Ehehehee..kayaknya Mbak Murul lagi berusaha keluar dari zona nyaman setelah kemaren seringnya nulis tentang makanan melulu.. Sing sukses ya Mbak 🙂
bookmark dulu,, perlu membaca diwaktu luas lagi ini 😀
Aku baca berulang-ulang supaya paham dengan istilah rate card ini. Ternyata seperti ini. Kadang aku suka bingung klau ditawari harga sponspored post hihi.
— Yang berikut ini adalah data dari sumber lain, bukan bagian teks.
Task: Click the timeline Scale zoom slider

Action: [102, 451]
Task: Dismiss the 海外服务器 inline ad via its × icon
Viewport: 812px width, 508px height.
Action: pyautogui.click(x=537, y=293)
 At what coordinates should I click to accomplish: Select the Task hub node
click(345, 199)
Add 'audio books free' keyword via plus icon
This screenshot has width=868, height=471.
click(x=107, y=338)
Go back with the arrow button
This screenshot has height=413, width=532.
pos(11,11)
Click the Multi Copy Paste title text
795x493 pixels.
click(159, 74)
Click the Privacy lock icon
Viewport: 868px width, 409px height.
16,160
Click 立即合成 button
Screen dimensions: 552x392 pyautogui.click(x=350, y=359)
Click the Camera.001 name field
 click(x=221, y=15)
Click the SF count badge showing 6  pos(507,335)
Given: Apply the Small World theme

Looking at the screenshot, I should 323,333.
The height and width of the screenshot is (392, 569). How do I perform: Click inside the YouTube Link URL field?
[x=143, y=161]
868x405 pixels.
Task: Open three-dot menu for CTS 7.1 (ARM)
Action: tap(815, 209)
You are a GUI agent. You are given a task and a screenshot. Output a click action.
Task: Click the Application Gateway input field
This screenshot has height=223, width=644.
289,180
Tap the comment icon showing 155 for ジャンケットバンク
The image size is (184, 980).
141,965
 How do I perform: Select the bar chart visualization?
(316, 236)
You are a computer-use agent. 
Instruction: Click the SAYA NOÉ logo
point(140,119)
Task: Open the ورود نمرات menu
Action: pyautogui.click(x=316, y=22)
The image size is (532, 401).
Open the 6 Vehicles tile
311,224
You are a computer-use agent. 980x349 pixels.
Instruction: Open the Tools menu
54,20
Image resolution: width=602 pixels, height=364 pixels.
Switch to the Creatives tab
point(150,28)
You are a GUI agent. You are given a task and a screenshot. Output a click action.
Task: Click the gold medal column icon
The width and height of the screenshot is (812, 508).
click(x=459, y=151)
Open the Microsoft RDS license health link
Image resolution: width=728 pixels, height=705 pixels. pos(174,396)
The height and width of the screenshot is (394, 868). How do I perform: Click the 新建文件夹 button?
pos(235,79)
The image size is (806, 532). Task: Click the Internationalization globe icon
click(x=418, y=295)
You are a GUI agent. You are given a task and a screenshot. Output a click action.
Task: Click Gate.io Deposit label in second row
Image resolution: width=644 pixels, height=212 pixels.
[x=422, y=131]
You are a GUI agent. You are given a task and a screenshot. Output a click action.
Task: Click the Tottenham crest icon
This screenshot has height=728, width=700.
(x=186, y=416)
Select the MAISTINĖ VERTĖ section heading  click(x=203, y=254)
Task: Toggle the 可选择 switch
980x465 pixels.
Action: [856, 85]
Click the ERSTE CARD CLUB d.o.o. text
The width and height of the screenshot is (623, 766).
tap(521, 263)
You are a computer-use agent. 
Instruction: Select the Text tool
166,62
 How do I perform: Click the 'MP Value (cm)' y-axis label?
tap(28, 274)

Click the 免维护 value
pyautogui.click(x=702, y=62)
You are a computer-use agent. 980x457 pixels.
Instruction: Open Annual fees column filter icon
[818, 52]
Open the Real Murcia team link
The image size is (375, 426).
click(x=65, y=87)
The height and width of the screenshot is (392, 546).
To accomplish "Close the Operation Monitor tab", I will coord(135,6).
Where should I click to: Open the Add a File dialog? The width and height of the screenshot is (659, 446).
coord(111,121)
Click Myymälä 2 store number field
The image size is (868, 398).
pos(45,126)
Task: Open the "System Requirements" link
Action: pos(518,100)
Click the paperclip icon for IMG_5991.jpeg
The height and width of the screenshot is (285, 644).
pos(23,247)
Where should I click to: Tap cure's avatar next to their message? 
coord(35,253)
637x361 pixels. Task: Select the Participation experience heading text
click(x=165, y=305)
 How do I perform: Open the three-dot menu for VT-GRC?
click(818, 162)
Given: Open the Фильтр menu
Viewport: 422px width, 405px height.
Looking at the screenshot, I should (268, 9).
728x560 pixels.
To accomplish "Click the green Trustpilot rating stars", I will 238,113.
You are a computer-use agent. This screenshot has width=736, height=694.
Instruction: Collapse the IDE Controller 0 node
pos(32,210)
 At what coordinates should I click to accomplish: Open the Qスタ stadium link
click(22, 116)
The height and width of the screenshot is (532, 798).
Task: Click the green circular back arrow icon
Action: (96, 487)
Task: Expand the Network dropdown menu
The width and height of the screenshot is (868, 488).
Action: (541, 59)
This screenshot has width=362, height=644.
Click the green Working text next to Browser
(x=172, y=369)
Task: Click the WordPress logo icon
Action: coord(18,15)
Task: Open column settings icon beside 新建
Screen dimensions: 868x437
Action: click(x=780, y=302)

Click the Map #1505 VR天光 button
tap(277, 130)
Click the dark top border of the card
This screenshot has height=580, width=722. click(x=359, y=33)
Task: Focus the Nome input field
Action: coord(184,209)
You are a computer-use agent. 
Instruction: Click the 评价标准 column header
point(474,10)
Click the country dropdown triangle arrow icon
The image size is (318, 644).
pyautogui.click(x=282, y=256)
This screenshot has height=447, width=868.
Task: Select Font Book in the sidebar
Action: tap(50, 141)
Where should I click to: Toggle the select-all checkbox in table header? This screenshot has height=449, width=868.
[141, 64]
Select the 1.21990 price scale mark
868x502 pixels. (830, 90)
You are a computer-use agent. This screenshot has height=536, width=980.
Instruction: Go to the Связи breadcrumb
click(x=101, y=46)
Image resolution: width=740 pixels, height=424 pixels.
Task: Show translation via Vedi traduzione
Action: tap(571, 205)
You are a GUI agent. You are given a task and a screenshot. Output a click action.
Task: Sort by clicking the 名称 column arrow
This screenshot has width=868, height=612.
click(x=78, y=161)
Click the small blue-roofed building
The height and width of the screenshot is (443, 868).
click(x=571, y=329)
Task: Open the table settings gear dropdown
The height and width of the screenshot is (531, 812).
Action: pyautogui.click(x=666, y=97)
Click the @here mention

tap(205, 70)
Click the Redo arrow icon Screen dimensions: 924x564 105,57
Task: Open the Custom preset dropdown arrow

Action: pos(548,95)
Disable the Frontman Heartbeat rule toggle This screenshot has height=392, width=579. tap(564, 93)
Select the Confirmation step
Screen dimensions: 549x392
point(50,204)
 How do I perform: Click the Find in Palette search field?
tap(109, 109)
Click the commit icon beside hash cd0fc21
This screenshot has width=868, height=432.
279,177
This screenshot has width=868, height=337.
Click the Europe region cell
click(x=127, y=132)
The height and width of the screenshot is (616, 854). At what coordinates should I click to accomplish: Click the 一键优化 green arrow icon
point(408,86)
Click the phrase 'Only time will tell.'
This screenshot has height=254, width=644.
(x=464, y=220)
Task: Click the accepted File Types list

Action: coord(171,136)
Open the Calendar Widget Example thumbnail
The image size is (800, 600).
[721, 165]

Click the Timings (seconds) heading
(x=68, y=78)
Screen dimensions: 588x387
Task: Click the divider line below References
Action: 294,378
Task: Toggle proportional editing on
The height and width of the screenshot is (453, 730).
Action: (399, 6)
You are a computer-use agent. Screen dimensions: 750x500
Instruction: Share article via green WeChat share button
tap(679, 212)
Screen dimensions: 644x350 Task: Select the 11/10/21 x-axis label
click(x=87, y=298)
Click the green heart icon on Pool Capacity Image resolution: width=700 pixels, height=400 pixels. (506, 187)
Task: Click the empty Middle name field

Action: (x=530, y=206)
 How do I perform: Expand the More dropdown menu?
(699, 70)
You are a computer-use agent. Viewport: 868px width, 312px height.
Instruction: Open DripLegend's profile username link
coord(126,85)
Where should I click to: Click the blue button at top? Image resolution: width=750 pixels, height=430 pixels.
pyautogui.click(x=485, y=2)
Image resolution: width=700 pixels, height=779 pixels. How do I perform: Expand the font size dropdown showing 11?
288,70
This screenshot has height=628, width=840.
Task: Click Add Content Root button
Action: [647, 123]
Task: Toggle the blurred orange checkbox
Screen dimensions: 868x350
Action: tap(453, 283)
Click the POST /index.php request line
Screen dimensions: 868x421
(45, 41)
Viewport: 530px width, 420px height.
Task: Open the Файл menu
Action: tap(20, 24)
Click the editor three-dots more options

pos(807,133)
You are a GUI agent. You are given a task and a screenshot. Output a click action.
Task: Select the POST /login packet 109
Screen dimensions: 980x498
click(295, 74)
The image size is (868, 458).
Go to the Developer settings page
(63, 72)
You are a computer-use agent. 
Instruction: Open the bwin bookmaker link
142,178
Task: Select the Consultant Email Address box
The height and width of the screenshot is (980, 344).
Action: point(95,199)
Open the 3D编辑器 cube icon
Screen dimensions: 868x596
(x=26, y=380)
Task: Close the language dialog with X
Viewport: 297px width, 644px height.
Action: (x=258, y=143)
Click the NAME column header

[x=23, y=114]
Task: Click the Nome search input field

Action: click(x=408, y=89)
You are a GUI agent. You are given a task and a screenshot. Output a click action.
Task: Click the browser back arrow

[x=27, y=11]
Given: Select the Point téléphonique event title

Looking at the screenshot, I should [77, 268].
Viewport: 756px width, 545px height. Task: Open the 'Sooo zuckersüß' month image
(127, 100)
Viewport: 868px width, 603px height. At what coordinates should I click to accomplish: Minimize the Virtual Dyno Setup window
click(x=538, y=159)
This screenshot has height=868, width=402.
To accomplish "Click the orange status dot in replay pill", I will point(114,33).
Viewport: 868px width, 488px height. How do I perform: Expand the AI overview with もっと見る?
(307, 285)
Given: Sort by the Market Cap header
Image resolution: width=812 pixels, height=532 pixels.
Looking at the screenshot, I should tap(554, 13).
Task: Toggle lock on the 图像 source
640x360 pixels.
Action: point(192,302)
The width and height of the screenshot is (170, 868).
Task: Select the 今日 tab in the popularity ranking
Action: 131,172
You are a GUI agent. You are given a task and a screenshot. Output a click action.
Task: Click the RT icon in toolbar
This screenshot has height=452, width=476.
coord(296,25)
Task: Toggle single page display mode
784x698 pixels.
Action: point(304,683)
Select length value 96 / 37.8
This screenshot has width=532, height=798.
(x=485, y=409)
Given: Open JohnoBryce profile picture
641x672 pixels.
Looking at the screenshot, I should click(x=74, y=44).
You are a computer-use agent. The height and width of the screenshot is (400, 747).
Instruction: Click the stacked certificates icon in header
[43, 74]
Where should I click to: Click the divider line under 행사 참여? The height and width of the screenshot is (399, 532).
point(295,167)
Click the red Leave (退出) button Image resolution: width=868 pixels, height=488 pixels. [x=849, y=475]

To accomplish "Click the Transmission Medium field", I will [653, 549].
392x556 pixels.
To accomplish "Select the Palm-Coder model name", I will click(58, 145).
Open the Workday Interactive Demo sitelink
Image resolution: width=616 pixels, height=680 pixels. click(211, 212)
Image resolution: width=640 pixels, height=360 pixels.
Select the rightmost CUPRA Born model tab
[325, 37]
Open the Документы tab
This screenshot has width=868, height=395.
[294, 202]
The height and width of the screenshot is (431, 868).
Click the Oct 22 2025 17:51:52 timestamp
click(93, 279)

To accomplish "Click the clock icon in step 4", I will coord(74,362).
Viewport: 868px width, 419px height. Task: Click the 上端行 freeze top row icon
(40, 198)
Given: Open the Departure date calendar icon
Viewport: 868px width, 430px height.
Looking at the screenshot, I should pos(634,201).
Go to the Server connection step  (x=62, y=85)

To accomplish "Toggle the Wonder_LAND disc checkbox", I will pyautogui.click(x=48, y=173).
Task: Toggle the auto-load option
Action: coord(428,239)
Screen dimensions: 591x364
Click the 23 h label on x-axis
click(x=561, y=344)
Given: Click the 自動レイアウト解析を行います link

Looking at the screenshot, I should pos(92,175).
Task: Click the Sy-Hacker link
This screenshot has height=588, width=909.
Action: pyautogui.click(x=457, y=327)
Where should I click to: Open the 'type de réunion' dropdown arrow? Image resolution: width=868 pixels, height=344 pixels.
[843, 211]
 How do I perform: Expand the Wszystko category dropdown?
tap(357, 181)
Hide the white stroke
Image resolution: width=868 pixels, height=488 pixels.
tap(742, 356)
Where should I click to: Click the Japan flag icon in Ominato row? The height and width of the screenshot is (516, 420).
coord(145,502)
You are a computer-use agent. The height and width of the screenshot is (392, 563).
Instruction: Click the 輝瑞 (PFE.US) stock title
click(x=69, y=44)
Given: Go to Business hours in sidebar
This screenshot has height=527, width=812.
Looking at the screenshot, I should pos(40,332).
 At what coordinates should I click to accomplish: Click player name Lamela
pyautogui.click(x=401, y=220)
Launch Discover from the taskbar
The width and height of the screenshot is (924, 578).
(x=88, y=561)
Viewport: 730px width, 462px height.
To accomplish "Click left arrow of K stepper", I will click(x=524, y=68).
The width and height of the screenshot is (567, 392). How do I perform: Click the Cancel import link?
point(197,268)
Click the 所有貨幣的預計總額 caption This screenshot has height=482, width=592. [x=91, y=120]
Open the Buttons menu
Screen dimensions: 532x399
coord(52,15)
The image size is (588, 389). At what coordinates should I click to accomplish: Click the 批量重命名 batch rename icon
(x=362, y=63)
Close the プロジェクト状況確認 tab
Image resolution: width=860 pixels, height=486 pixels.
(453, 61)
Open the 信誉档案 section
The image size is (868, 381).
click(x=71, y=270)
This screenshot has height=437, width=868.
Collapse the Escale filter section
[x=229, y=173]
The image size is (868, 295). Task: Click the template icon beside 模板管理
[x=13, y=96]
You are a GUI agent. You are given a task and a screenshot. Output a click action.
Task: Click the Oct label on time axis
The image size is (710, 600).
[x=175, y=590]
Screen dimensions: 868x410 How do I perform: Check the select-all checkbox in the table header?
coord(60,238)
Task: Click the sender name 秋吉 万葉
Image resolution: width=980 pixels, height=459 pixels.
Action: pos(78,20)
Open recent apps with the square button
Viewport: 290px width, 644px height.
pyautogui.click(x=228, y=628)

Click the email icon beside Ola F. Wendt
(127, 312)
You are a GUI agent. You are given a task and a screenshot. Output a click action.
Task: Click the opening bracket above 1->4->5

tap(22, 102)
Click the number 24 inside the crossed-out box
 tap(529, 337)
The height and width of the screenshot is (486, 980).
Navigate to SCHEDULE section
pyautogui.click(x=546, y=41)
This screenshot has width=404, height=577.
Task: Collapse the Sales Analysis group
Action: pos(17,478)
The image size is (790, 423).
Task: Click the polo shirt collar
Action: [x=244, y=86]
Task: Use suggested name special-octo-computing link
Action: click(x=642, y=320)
Sekarang Mbak Ade masih bingung, nggak?
Boleh, silakan
sudah dibaca tapi belum mudeng 😀
Tak usah dibaca. Memang membingungkan kok 🙂
Dalam industri kreatif lain yang saya jalani ” person behind the desk” memiliki andil yang cukup signifikan dalam penentuan rate. Artinya, data-data statistik tidak selalu menjadi acuan.
Jadi “siapa” berbicara “apa”, juga memainkan peran.
Saya jadi penasaran, apakah hal ini juga berkorelasi kaitannya dengan penentuan rate card blogger, terlebih di era electronic word of mouth marketing seperti saat ini?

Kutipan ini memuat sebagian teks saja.